Ontological Proof of Common Decency

Sticks and stones may break my bones, but words can never hurt me.” -Nobody, ever

Isn’t it funny how the right combination of words, overheard and out of context, have the power to make us feel outright outrage for a total stranger? It isn’t ha-ha funny, but there’s a joke in there somewhere—a commentary on how we all take things too seriously. I do it; you do it. Inversely: isn’t it awesome how another equally unexpected combination of words can make us feel love and admiration for that same stranger?

*Snaps fingers*

Just like that, and I love somebody when I overhear them choosing their words with empathy and showing another person the same love and respect for which each of us yearns. It doesn’t even have to be directed at me to feel it; being near it is enough. Like when two people are “vibing,” as the kids like to say. When you’re vibing, you radiate a certain energy. It’s observable, quantifiable—just like stepping into a room stifled by tension. In the latter instance, you can feel the stifling tension. Even if the fight is over, a dead energy hangs in the air like a stench painted blue.

So, whoever said that bit about sticks and stones must not have gotten out much. On a daily basis, each of us faces instances of people dealing out strife and bliss using words. The exchange happens every time a conversation is had—be it casual smalltalk between friends or shouting in a blind rage at that person who just pulled out in front of you in traffic. That’s why it’s important to remember that perceived hostility is usually not even that so much as the fact that we’re all in such a hurry. In fact, when we allow ourselves to react violently to minor, everyday indiscretions like this, we are the ones perpetuating animosity. It could stop there.

But it doesn’t always stop there. Sometimes, angered, we launch into a tirade we believe this other inferior creature ought to hear, something about the audacity of others vs our own moral high ground—you know, that place from which we’re looking down on others in moments like this.

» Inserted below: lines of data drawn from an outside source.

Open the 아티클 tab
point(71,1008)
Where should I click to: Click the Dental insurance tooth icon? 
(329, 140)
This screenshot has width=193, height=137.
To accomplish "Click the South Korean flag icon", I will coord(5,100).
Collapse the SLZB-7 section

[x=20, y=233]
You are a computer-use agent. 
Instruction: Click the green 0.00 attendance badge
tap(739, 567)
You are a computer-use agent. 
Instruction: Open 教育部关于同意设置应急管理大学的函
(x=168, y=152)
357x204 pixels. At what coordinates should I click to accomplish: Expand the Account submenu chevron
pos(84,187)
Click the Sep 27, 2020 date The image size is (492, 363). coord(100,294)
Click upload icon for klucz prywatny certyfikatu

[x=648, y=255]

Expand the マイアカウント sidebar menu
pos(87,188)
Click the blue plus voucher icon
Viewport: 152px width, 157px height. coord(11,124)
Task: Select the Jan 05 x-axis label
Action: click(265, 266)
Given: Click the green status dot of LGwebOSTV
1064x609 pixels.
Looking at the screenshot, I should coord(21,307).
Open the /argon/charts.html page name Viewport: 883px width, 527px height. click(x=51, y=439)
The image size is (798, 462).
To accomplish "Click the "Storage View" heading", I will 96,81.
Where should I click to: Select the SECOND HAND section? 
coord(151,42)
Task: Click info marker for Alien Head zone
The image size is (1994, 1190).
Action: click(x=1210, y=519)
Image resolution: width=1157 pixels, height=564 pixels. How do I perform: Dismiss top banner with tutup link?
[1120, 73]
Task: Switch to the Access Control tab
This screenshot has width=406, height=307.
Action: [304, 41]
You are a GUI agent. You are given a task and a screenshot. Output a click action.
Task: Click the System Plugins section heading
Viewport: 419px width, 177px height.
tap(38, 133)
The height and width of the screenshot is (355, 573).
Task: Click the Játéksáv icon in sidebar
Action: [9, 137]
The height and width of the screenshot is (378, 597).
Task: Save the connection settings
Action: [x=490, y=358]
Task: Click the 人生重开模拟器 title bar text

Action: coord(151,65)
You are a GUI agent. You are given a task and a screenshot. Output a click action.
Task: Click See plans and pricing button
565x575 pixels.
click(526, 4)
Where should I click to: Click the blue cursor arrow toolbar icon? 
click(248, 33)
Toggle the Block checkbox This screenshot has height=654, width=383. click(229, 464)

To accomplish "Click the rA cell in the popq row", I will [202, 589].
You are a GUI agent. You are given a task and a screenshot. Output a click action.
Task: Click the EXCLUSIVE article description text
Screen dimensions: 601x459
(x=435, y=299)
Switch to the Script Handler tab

We even presume to know what political party a person belongs to when they drive like that; which church they attend; whether or not they went to college…

Words have real power.

“Duh! That’s why we’re all here. Tell me something I don’t know.”

Alright, alright. Bear with me:

Coupled with emotion, words bind us to beliefs. That’s why it’s so important to chickity check ourselves from time to time. Especially if we’re telling ourselves the Sticks and Stones adage over and over again all day—which, let’s be honest, we are. In this dog eat dog world, it’s exactly what we tell ourselves. Not always, but probably most of the time. When we get fired from our job and our now ex-boss tells us how stupid we are on our way out the door; or when we get dumped; or when we accidentally put a foot in our mouths; etc.

Part of moving on is recognizing the grain of truth within the Sticks and Stones saying: other people’s opinions don’t necessarily hold any power over us. This is true. We can choose to be unaffected. Life goes on, for better or worse, no matter what anybody else thinks. However, the trouble with this logic is the possibility of taking it a step further. What we see then is the thought “Other people’s words don’t affect me” being replaced by “Other people’s words don’t matter.”

The distinction is startling.

Now more than ever as we enter the age of Deep Fake, we have no choice but to take all information we come across with a grain of salt. However, rational discernment is one thing; turning away completely is something else again. In fact, it’s the opposite of what anybody needs.

If the key is getting back through to one another—reminding ourselves that we’re all in this together—then language is the doorway. It doesn’t stand between us and isn’t in the way so much as it is The Way. So, here: allow me.

I’ll get the door for you. I know you’re in a hurry. So am I, but it only takes an extra second to be kind. I don’t mind. I know what it’s like. And, hey, if nobody else has told you today: You’re doing great. Don’t give up. You are loved. You are love. Tell the world. Safe travels, friend.